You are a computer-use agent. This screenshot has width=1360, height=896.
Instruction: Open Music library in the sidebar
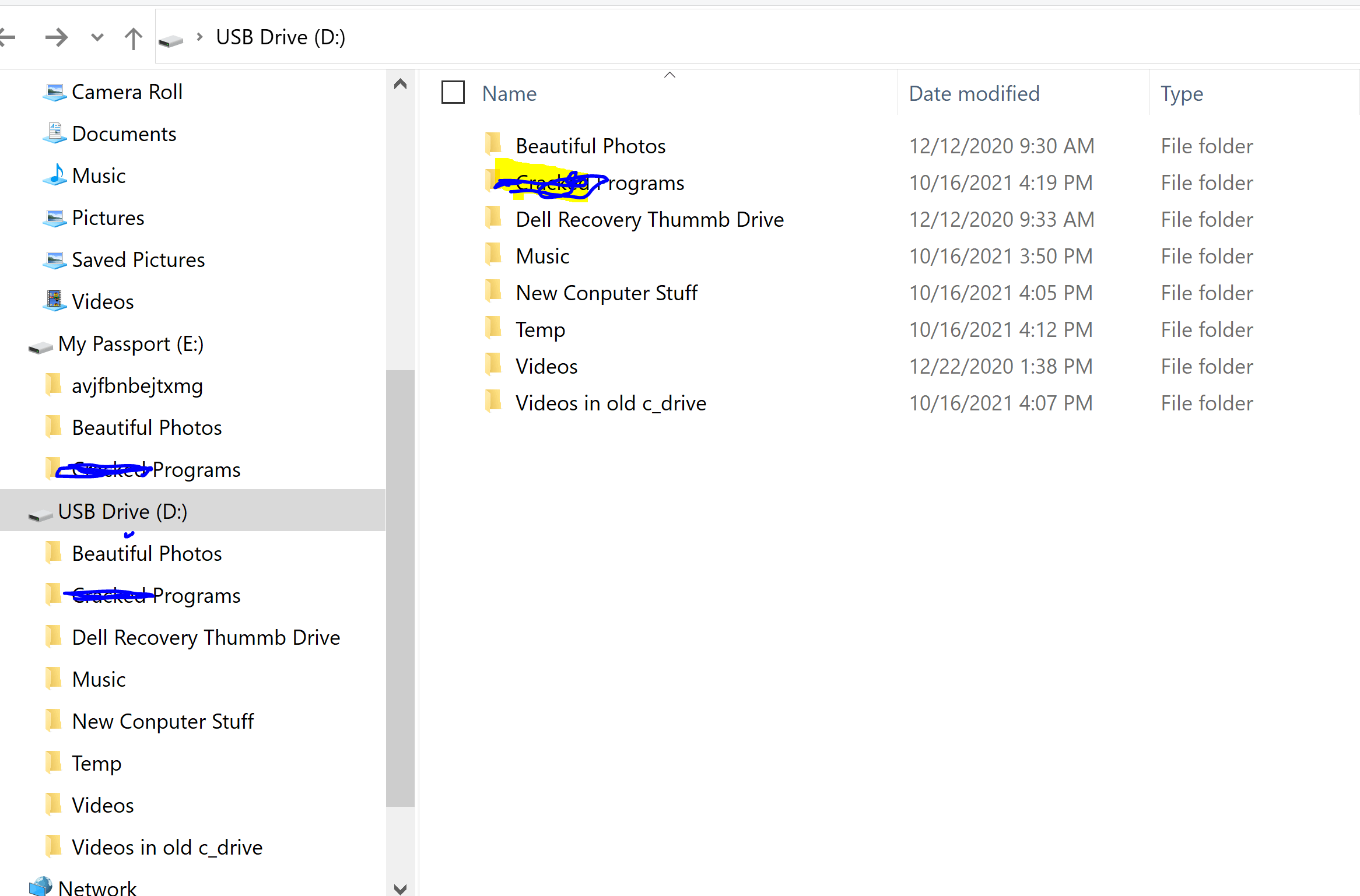pos(99,175)
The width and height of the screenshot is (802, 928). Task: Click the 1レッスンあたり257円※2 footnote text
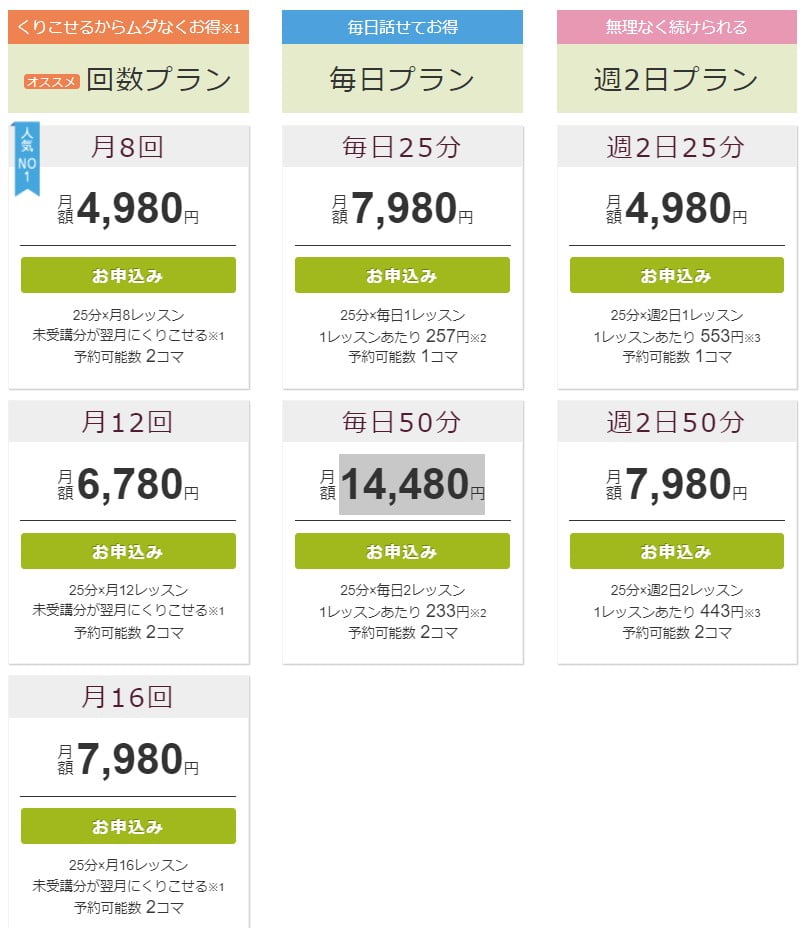pos(401,336)
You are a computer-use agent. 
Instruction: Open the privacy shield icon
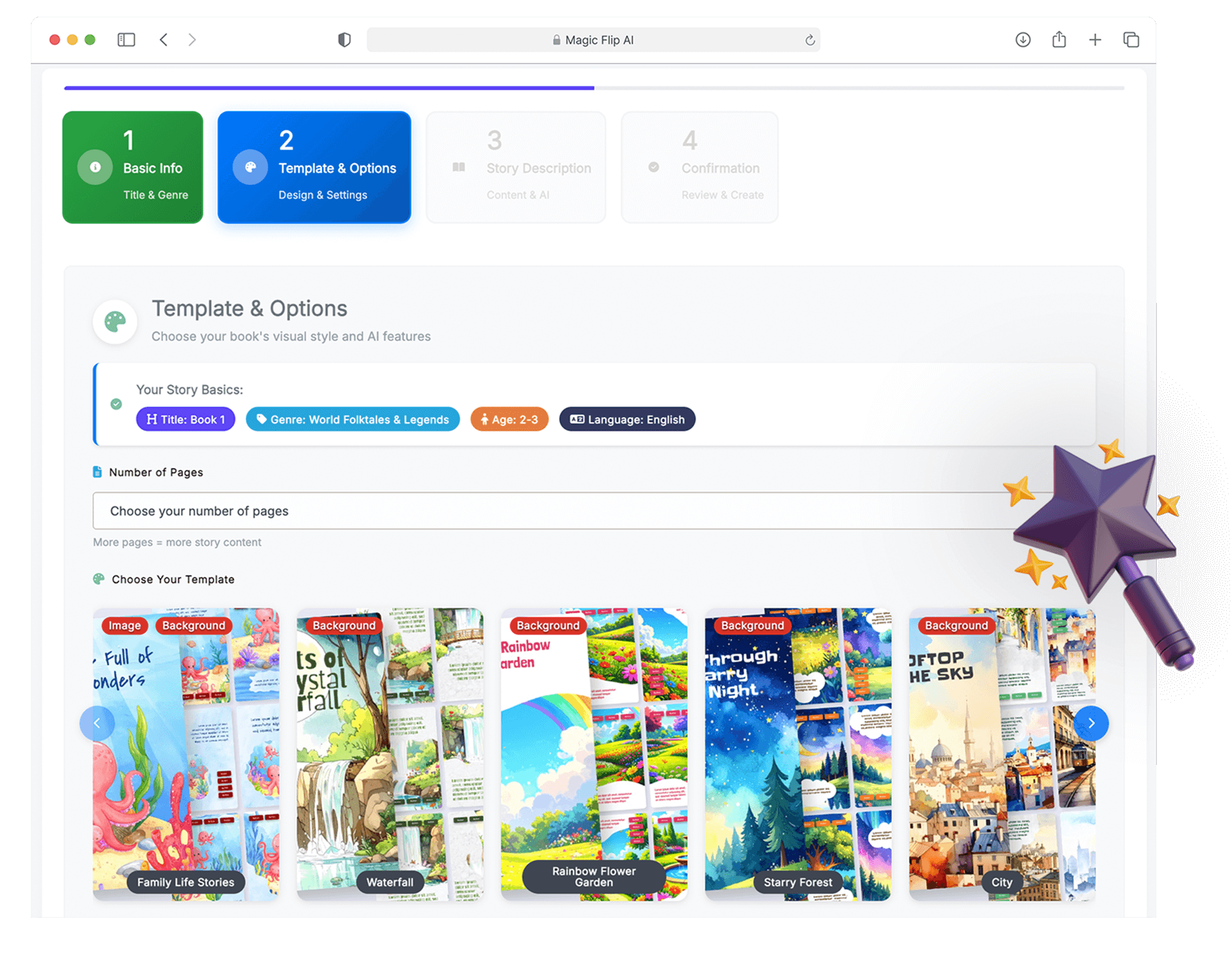click(345, 40)
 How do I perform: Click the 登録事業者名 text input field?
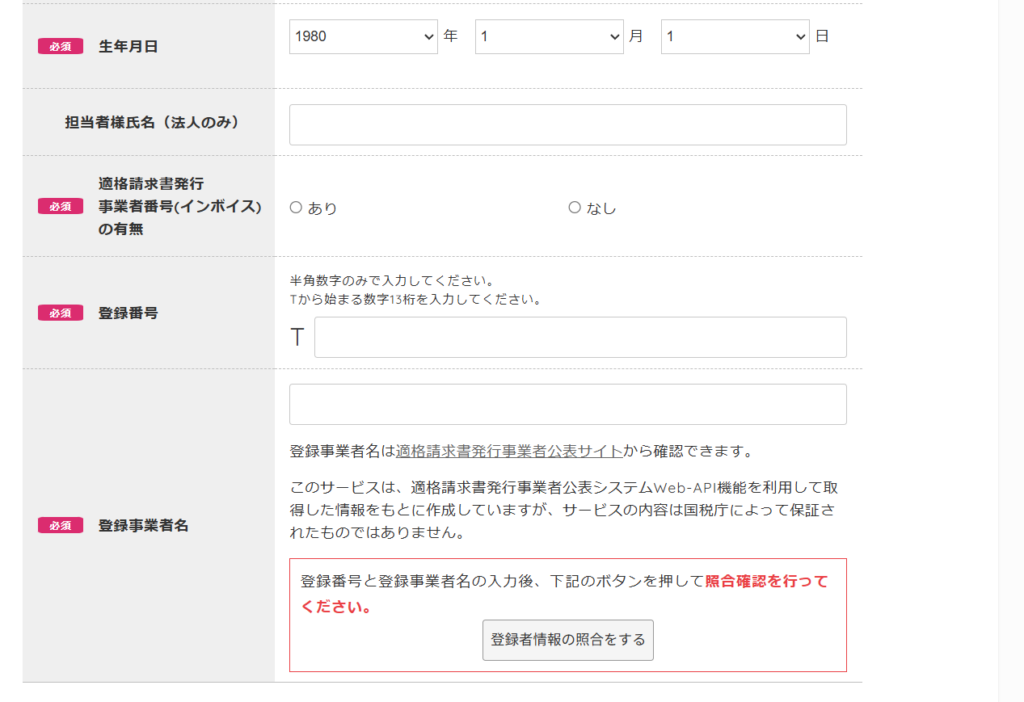pyautogui.click(x=567, y=405)
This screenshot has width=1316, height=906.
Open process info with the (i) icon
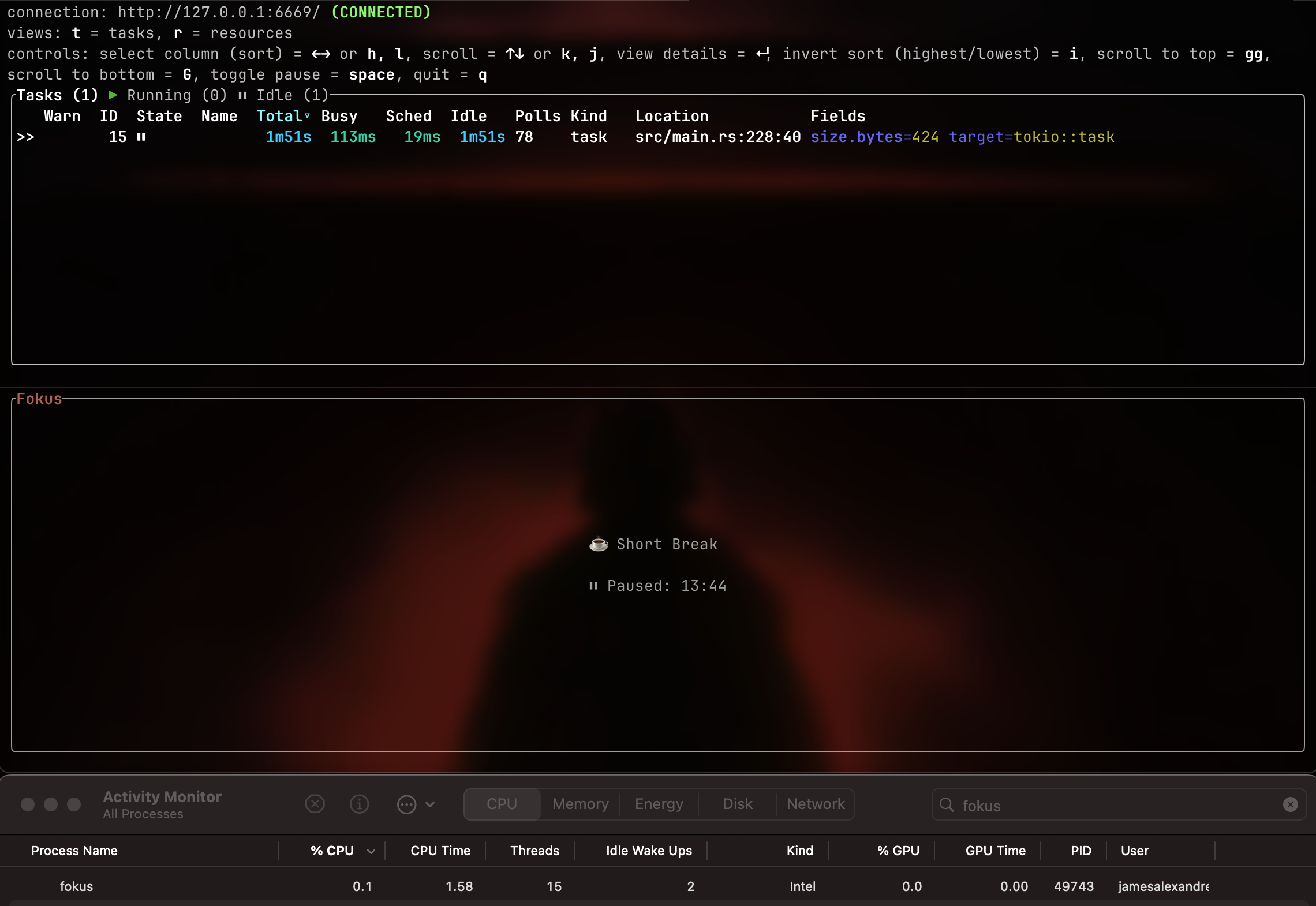click(359, 804)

--------------------

Brief: Gather every line of the entries above that contains the string "text", matching its case exactly.

Result for this exercise:
The width and height of the screenshot is (802, 928). Task: Click the 1レッスンあたり257円※2 footnote text
 How do I perform: Click the 登録事業者名 text input field?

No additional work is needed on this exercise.